Cette annonce a eu un fort écho médiatique, notamment dans Paris Match qui a titré sur l’affaire en couverture. On pouvait notamment y voir des photos comparatives d’Aurore Drossart et d’Yves Montand, sur lesquelles on pouvait effectivement constater une ressemblance troublante. Mais ces seules déclarations, couplées à cette ressemblance physique indéniable, étaient elles suffisantes pour faire office de test de paternité ? Nul doute que non, et tout le monde s’accordait à dire qu’il fallait des preuves plus solide dans un sens ou dans l’autre. Notamment, Simone Signoret (ancienne épouse d’Yves Montand) aurait déclaré aux Drossart qu’ils auraient été « une famille nombreuse s’ils avaient «dû adopter tous les enfants d’Yves Montand ».

C’est pourquoi une action fut portée en 1994 devant le juge civil, où il fut d’abord considéré qu’Aurore Drossart était bien la fille d’Yves Montand. Pour fonder sa décision, le tribunal avait notamment indiqué que le refus d’Yves Montand de passer un test de paternité était révélateur en l’espèce. Les ayant-droit du chanteur ont contesté cette décision, et c’est à nouveau le juge civil qui a fini par trancher la question de manière radicale : il sera fait un test de paternité pour vérifier si le chanteur est bien le père d’Aurore Drossart. Étant donné que le chanteur était mort en 1991, cela signifiait qu’il fallait procéder à une exhumation de son corps pour procéder aux analyses. Décision terrible, mais apparemment nécessaire puisqu’elle prouvera qu’Aurore Drossart n’est pas la fille d’Yves Montand. Le cas pose de nombreux problèmes, et en premier lieu celui de l’éthique. Par cette action en justice, ce sont les craintes des opposants à ce pendant des lois bioéthiques qui se sont réalisées. Ces derniers craignaient justement que l’on aille déterrer les morts et troubler le repos des familles dans le seul but d’établir la vérité scientifique de la filiation. Ce fut chose faite, puisque le test de paternité prouva que les réclamations des Drossart étaient infondées. D’autre part, la loi précise que le consentement de la personne prélevée doit être exprimé sans ambiguïté ; or, ce sont ici les ayants droit d’Yves Montand qui ont consenti pour lui au test de paternité, ce qui n’a pas manqué de choquer l’opinion publique.

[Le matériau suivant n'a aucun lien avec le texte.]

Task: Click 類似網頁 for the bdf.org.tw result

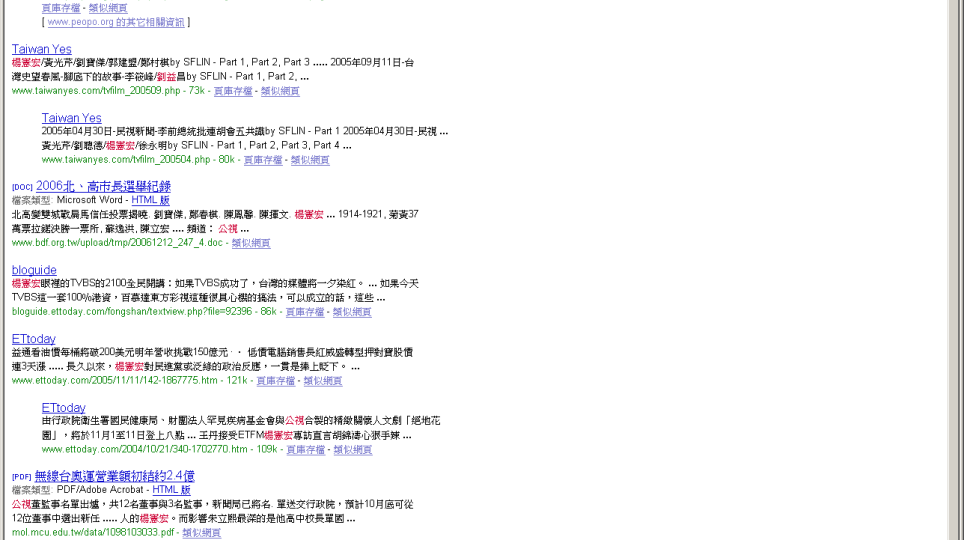Action: pos(251,243)
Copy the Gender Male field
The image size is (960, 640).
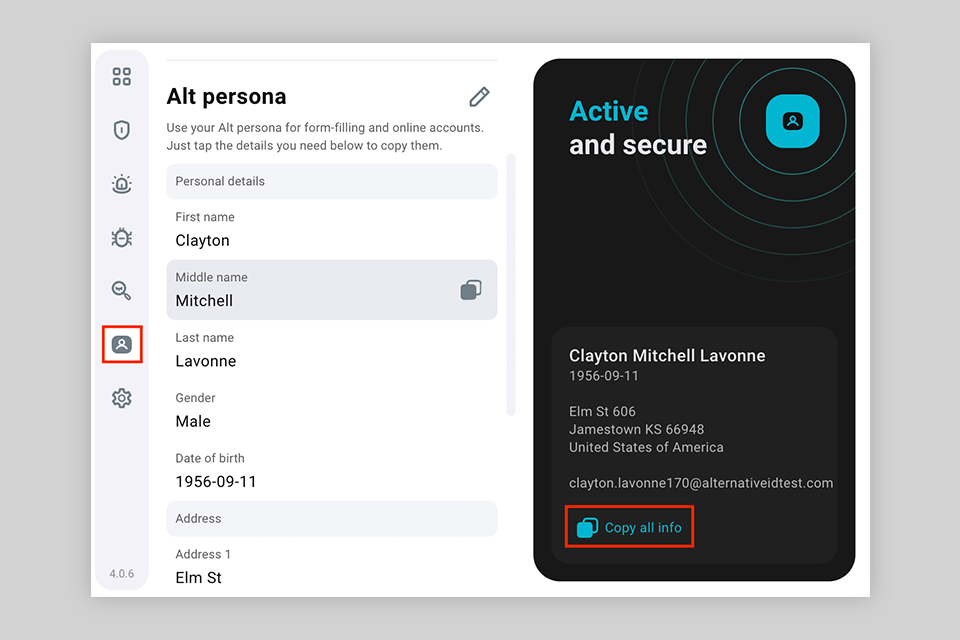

De son côté, Aurore Drossart conteste toujours les résultats de ce test de paternité. Elle invoque notamment le taux d’erreur infime mais possible, ainsi que les conditions douteuses dans lesquelles le test de paternité a été réalisé. Cela n’empêche pas la famille d’Yves Montand de lui réclamer plusieurs dizaines de milliers d’euros, au titre des dépens de justice engendrés par la procédure et des résultats du test de paternité post-mortem, qui viennent infirmer la première décision de 1994.